Stored data

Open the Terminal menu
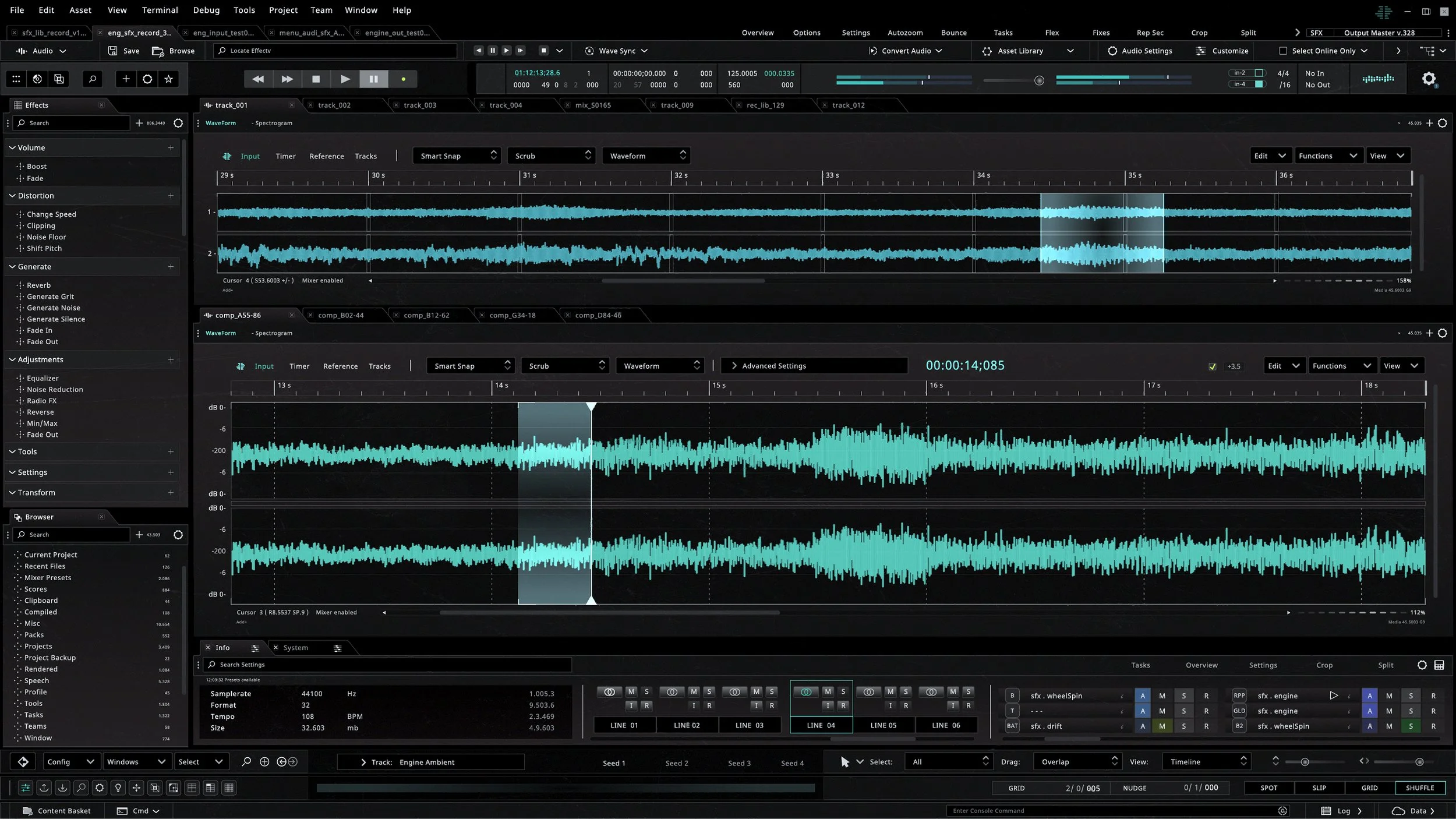Image resolution: width=1456 pixels, height=819 pixels. [160, 10]
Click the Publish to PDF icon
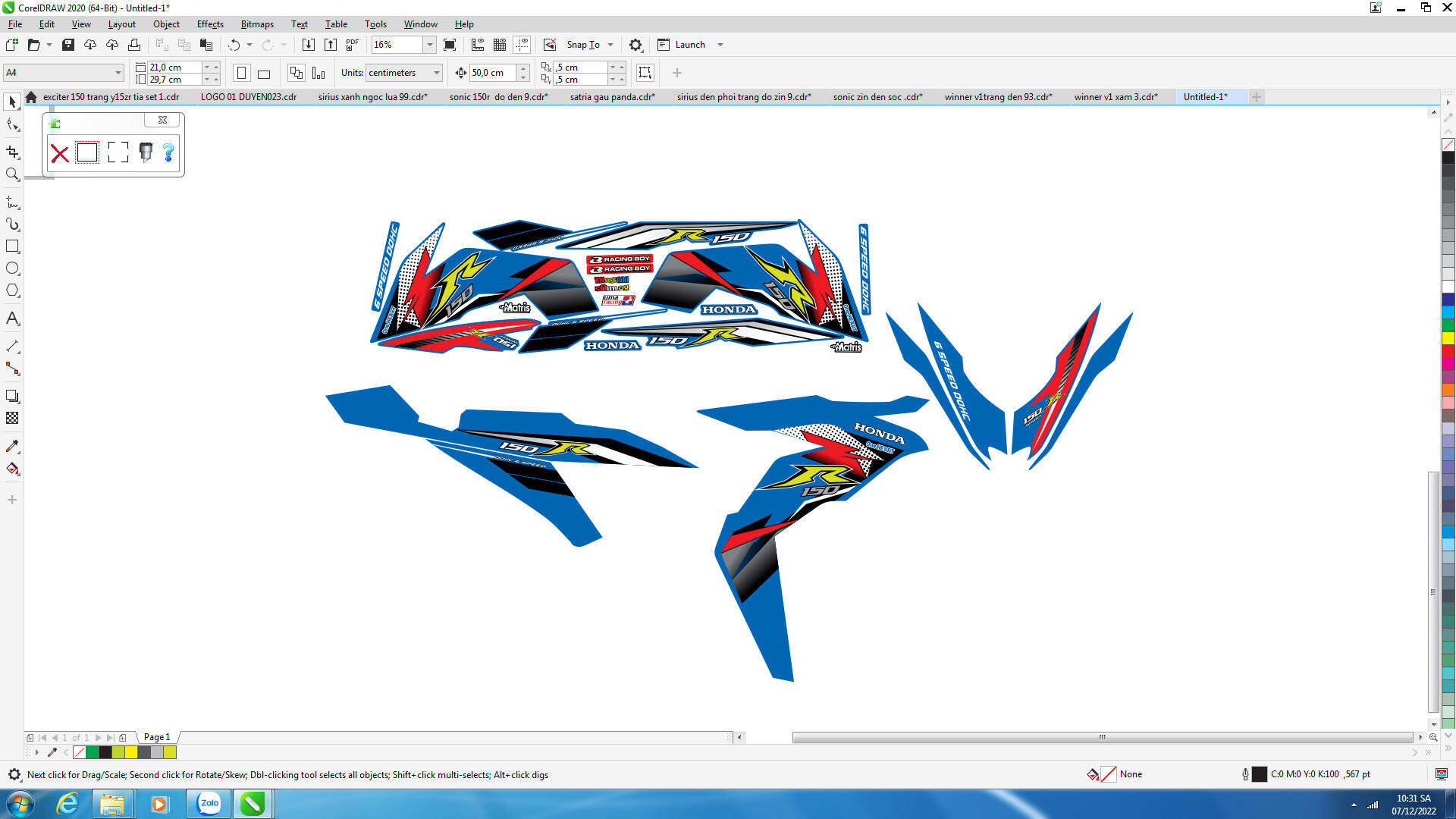Screen dimensions: 1456x819 [353, 45]
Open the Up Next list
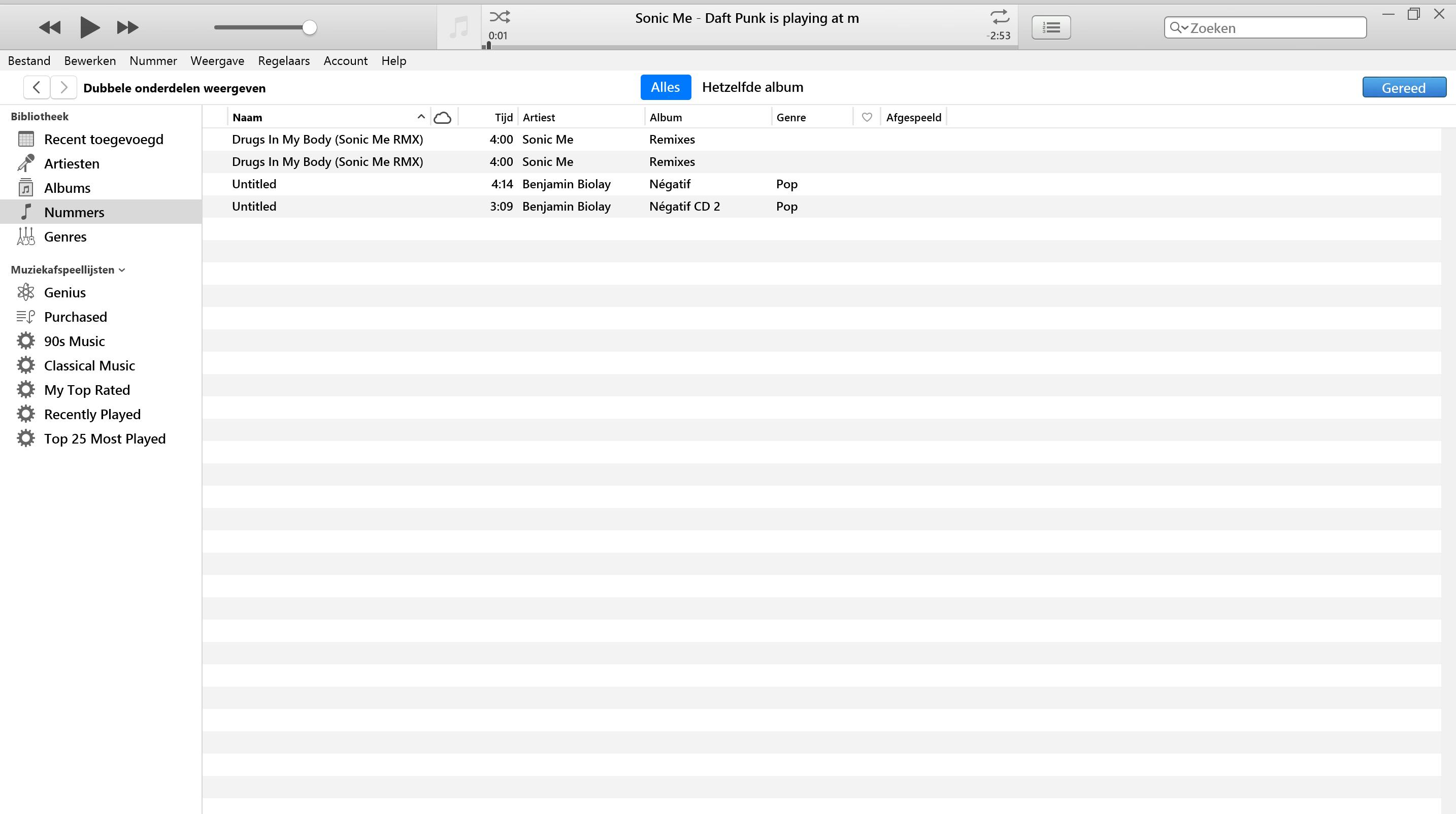The image size is (1456, 814). point(1051,27)
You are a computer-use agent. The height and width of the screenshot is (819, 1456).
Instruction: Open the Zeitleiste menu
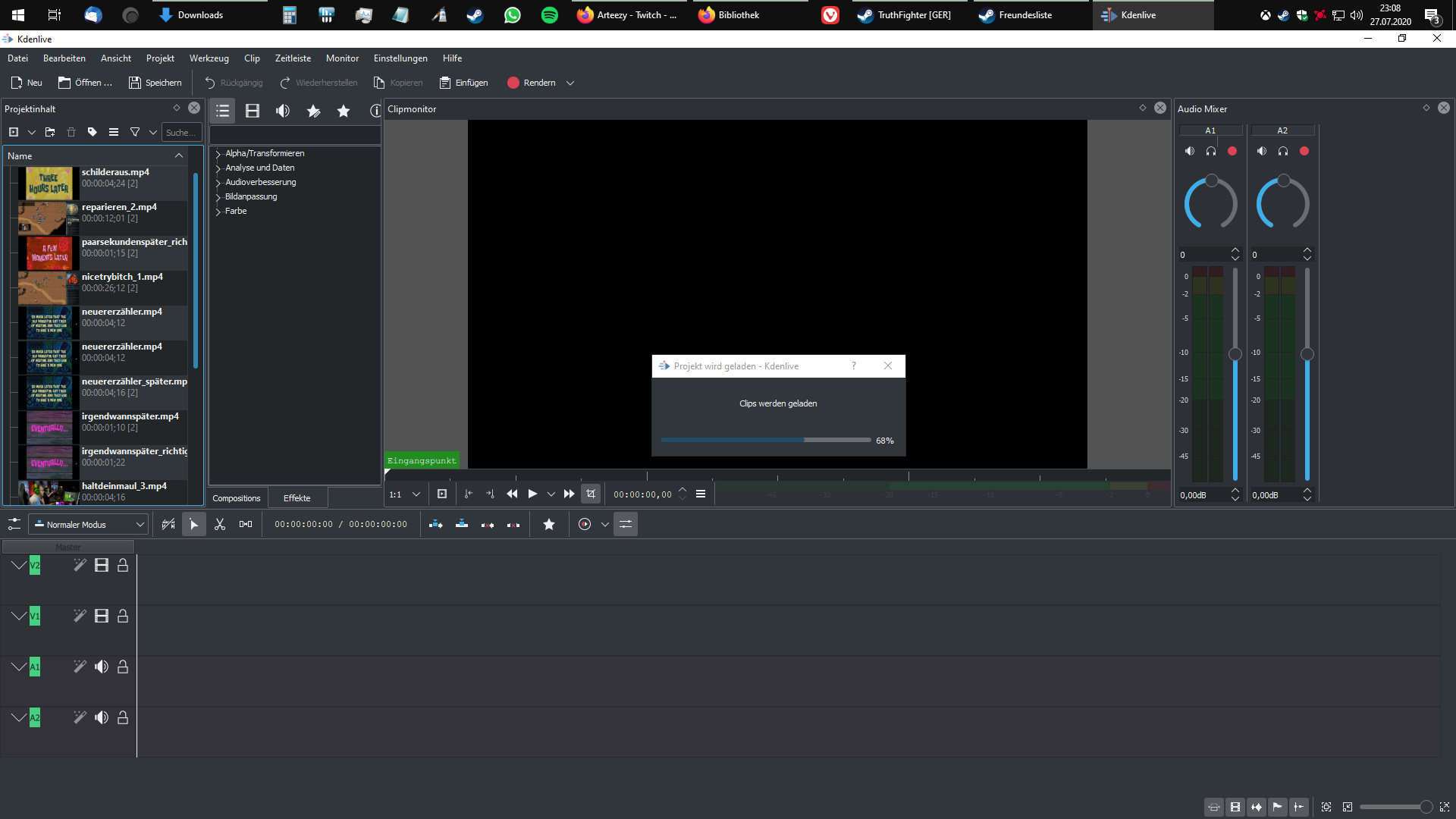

▸ **ACTIVITY**: The copy you write out must match the entries word for word, minus their pictures.

▸ **EXERCISE OUTPUT**:
Open the Terminal menu
Image resolution: width=1456 pixels, height=819 pixels. [160, 10]
Click the Publish to PDF icon
Screen dimensions: 1456x819 [353, 45]
Open the Up Next list
The image size is (1456, 814). point(1051,27)
You are a computer-use agent. The height and width of the screenshot is (819, 1456).
Instruction: Open the Zeitleiste menu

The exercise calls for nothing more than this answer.